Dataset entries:
------------

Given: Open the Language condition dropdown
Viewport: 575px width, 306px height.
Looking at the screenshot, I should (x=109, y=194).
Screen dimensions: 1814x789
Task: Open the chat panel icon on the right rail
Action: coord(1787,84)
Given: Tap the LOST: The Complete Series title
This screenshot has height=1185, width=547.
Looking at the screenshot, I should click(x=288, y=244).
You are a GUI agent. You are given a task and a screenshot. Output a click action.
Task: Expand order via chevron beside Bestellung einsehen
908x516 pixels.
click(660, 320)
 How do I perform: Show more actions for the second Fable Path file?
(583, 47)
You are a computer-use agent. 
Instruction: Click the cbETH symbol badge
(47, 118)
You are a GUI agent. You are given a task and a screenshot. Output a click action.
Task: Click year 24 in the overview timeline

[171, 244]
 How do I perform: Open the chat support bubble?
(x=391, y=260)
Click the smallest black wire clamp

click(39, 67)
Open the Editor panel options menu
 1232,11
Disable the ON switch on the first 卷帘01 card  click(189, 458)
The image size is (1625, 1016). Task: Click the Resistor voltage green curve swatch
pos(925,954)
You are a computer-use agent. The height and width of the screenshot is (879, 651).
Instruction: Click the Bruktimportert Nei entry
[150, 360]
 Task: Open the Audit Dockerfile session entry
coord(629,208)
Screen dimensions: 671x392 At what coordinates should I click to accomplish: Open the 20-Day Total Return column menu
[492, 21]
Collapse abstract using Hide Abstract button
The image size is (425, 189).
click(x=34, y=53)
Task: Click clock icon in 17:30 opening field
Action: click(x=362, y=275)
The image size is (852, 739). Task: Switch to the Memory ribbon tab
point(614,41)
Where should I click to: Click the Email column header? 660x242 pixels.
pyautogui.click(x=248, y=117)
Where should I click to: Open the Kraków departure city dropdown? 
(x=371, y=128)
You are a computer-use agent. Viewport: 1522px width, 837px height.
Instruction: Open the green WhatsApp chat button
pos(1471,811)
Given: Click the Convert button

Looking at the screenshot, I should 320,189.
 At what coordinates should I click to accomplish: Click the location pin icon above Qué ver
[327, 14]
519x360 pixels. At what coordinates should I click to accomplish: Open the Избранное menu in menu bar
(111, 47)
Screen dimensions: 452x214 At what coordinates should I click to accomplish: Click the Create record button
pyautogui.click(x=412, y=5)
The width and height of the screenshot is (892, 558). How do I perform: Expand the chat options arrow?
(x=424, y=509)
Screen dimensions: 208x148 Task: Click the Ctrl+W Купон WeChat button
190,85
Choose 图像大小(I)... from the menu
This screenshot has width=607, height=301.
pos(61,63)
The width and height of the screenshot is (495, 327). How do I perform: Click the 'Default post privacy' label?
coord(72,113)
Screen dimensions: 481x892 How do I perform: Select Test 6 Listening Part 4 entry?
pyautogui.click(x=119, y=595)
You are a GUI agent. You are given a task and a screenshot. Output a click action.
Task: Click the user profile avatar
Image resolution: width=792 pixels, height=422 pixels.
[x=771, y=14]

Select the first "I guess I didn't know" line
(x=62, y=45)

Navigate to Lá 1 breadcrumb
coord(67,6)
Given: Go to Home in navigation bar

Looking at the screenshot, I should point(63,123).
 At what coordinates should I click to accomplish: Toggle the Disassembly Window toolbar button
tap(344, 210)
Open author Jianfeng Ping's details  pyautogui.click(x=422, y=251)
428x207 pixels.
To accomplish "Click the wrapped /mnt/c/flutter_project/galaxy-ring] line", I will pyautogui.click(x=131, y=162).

------------

WHAT THE EXERCISE ASKS >> Go through the data and return every record exactly.

RESPONSE BOX >>
Given: Open the Language condition dropdown
Viewport: 575px width, 306px height.
Looking at the screenshot, I should (x=109, y=194).
Screen dimensions: 1814x789
Task: Open the chat panel icon on the right rail
Action: coord(1787,84)
Given: Tap the LOST: The Complete Series title
This screenshot has height=1185, width=547.
Looking at the screenshot, I should click(x=288, y=244).
You are a GUI agent. You are given a task and a screenshot. Output a click action.
Task: Expand order via chevron beside Bestellung einsehen
908x516 pixels.
click(660, 320)
 How do I perform: Show more actions for the second Fable Path file?
(583, 47)
You are a computer-use agent. 
Instruction: Click the cbETH symbol badge
(47, 118)
You are a GUI agent. You are given a task and a screenshot. Output a click action.
Task: Click year 24 in the overview timeline

[171, 244]
 How do I perform: Open the chat support bubble?
(x=391, y=260)
Click the smallest black wire clamp

click(39, 67)
Open the Editor panel options menu
 1232,11
Disable the ON switch on the first 卷帘01 card  click(189, 458)
The image size is (1625, 1016). Task: Click the Resistor voltage green curve swatch
pos(925,954)
You are a computer-use agent. The height and width of the screenshot is (879, 651).
Instruction: Click the Bruktimportert Nei entry
[150, 360]
 Task: Open the Audit Dockerfile session entry
coord(629,208)
Screen dimensions: 671x392 At what coordinates should I click to accomplish: Open the 20-Day Total Return column menu
[492, 21]
Collapse abstract using Hide Abstract button
The image size is (425, 189).
click(x=34, y=53)
Task: Click clock icon in 17:30 opening field
Action: click(x=362, y=275)
The image size is (852, 739). Task: Switch to the Memory ribbon tab
point(614,41)
Where should I click to: Click the Email column header? 660x242 pixels.
pyautogui.click(x=248, y=117)
Where should I click to: Open the Kraków departure city dropdown? 
(x=371, y=128)
You are a computer-use agent. Viewport: 1522px width, 837px height.
Instruction: Open the green WhatsApp chat button
pos(1471,811)
Given: Click the Convert button

Looking at the screenshot, I should 320,189.
 At what coordinates should I click to accomplish: Click the location pin icon above Qué ver
[327, 14]
519x360 pixels. At what coordinates should I click to accomplish: Open the Избранное menu in menu bar
(111, 47)
Screen dimensions: 452x214 At what coordinates should I click to accomplish: Click the Create record button
pyautogui.click(x=412, y=5)
The width and height of the screenshot is (892, 558). How do I perform: Expand the chat options arrow?
(x=424, y=509)
Screen dimensions: 208x148 Task: Click the Ctrl+W Купон WeChat button
190,85
Choose 图像大小(I)... from the menu
This screenshot has width=607, height=301.
pos(61,63)
The width and height of the screenshot is (495, 327). How do I perform: Click the 'Default post privacy' label?
coord(72,113)
Screen dimensions: 481x892 How do I perform: Select Test 6 Listening Part 4 entry?
pyautogui.click(x=119, y=595)
You are a GUI agent. You are given a task and a screenshot. Output a click action.
Task: Click the user profile avatar
Image resolution: width=792 pixels, height=422 pixels.
[x=771, y=14]

Select the first "I guess I didn't know" line
(x=62, y=45)

Navigate to Lá 1 breadcrumb
coord(67,6)
Given: Go to Home in navigation bar

Looking at the screenshot, I should point(63,123).
 At what coordinates should I click to accomplish: Toggle the Disassembly Window toolbar button
tap(344, 210)
Open author Jianfeng Ping's details  pyautogui.click(x=422, y=251)
428x207 pixels.
To accomplish "Click the wrapped /mnt/c/flutter_project/galaxy-ring] line", I will pyautogui.click(x=131, y=162).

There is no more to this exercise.